Thirty-year fixed rate mortgages (FRM) held steady at 4.40%, while 15-year FRMs inched up one basis point to 3.44%.

Adjustable rate mortgages (ARMs) were somewhat more volatile. 5/1 ARMs tacked on four basis points, rising to 3.23%; one-year ARMs jumped five b.p. to 2.67%.

Commenting on the numbers, Freddie Mac Vice President and Chief Economist Frank Nothaft noted that "fixed mortgage rates have been bouncing around over the past few weeks on market speculation that the Fed will taper some of its monetary stimulus. In fact, 65 percent of economists surveyed by Bloomberg expect the Fed to reduce the amount of bond purchases at its September 17th and 18th monetary policy committee meetings. Currently, mortgage rates on 30-year fixed mortgages are 1.1 percentage points above their all-time low set on November 21, 2012, which translates into $125 more per month in mortgage payments on a $200,000 loan."
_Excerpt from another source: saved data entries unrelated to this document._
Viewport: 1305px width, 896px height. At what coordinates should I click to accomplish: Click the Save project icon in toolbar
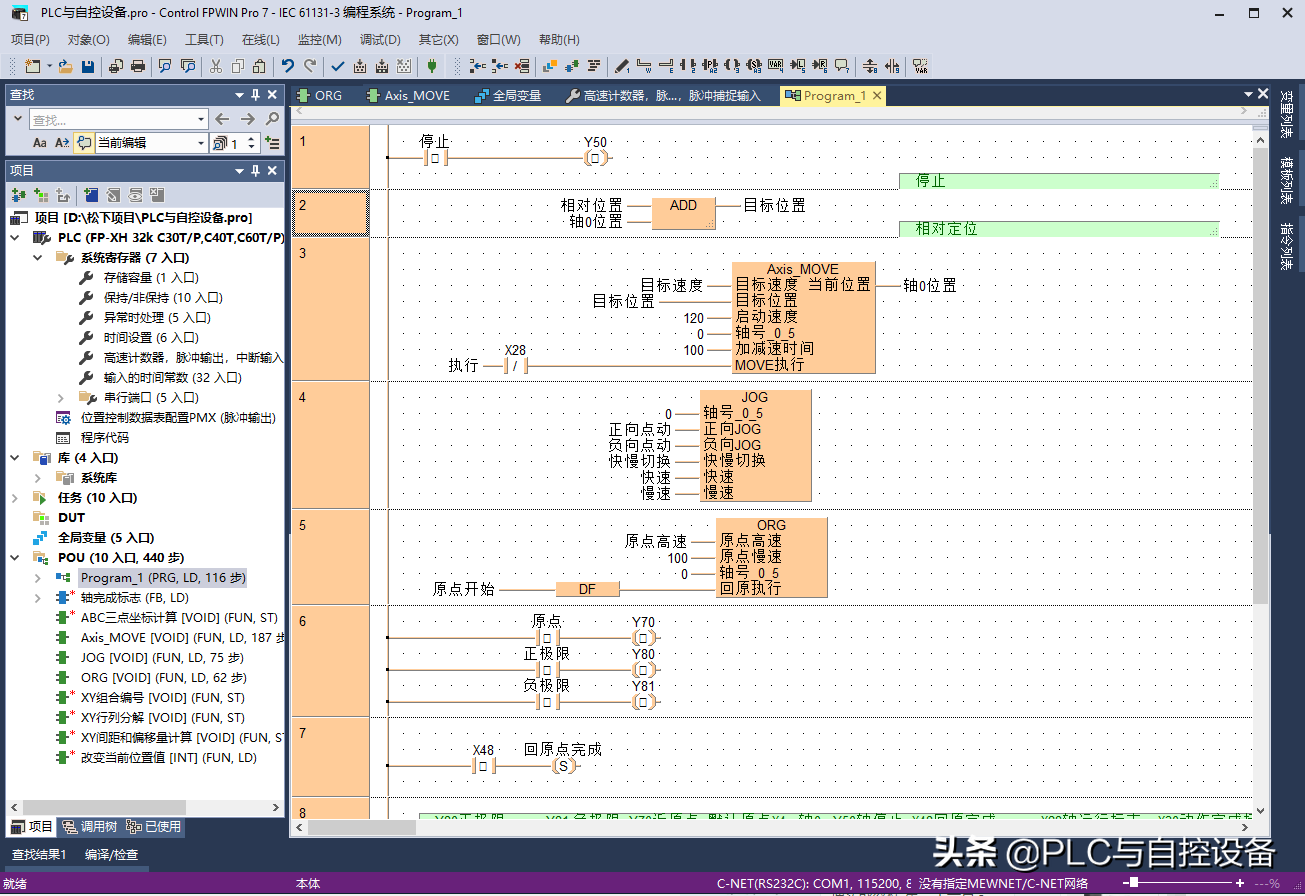[x=88, y=67]

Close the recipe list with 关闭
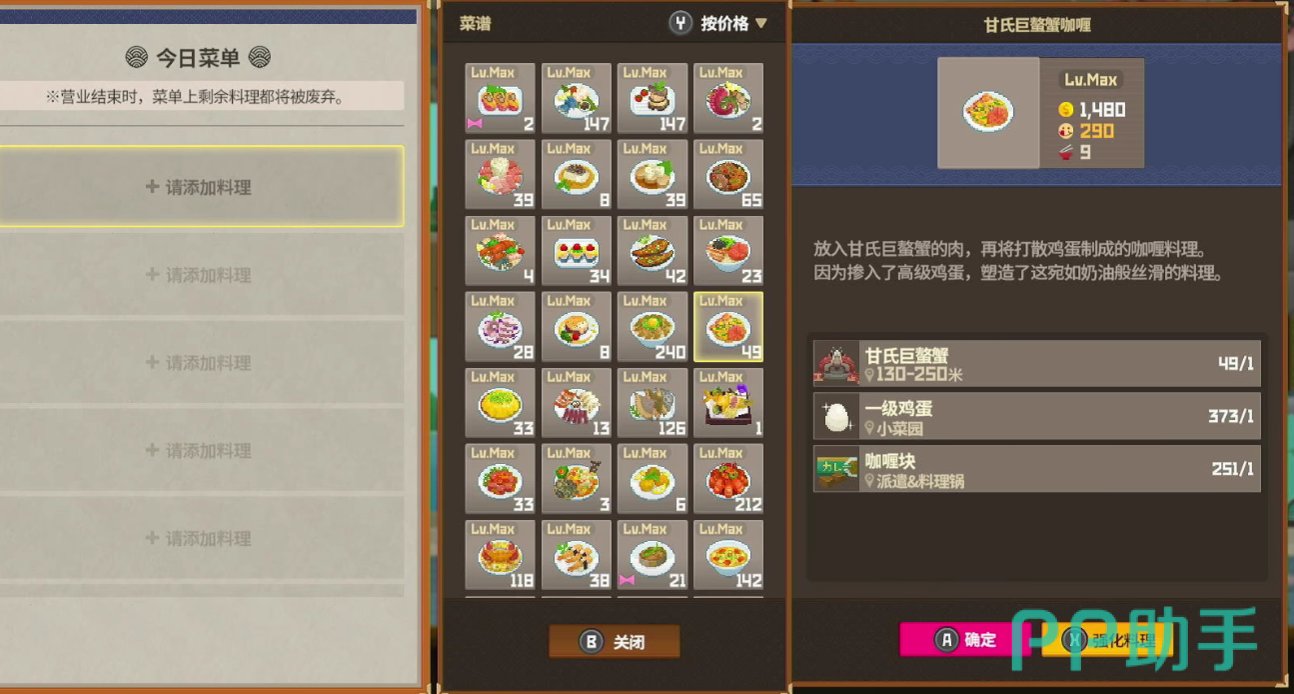(614, 642)
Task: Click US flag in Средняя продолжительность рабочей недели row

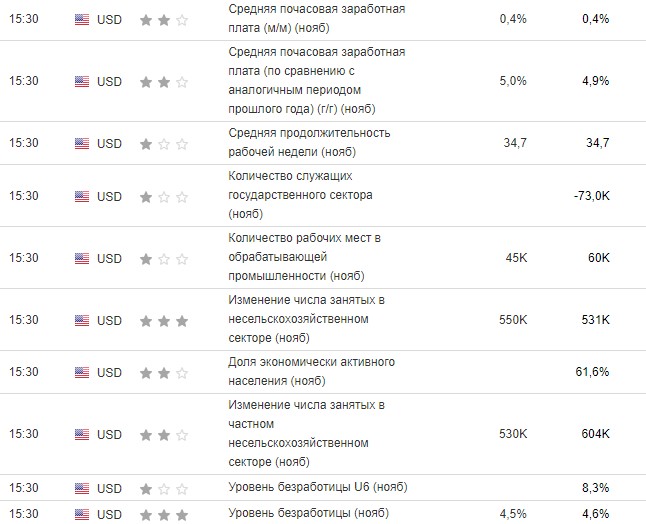Action: coord(82,143)
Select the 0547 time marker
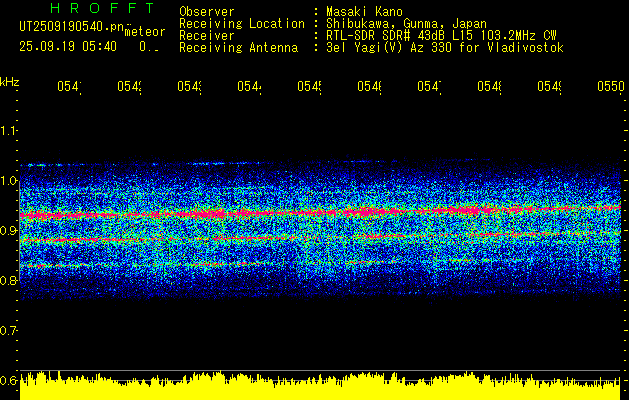Viewport: 629px width, 400px height. (430, 87)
Mortgage rates spiked in June after Fed Chairman Ben Bernanke indicated that the Federal Reserve could slow its bond purchases this year. The purchases have helped keep long-term interest rates low, encouraging more homebuying. A year ago, 30-year fixed-rate mortgages were at 3.62% and 15-year fixed-rate mortgages were at 2.88%.

-- Material from The Associated Press was used in this report.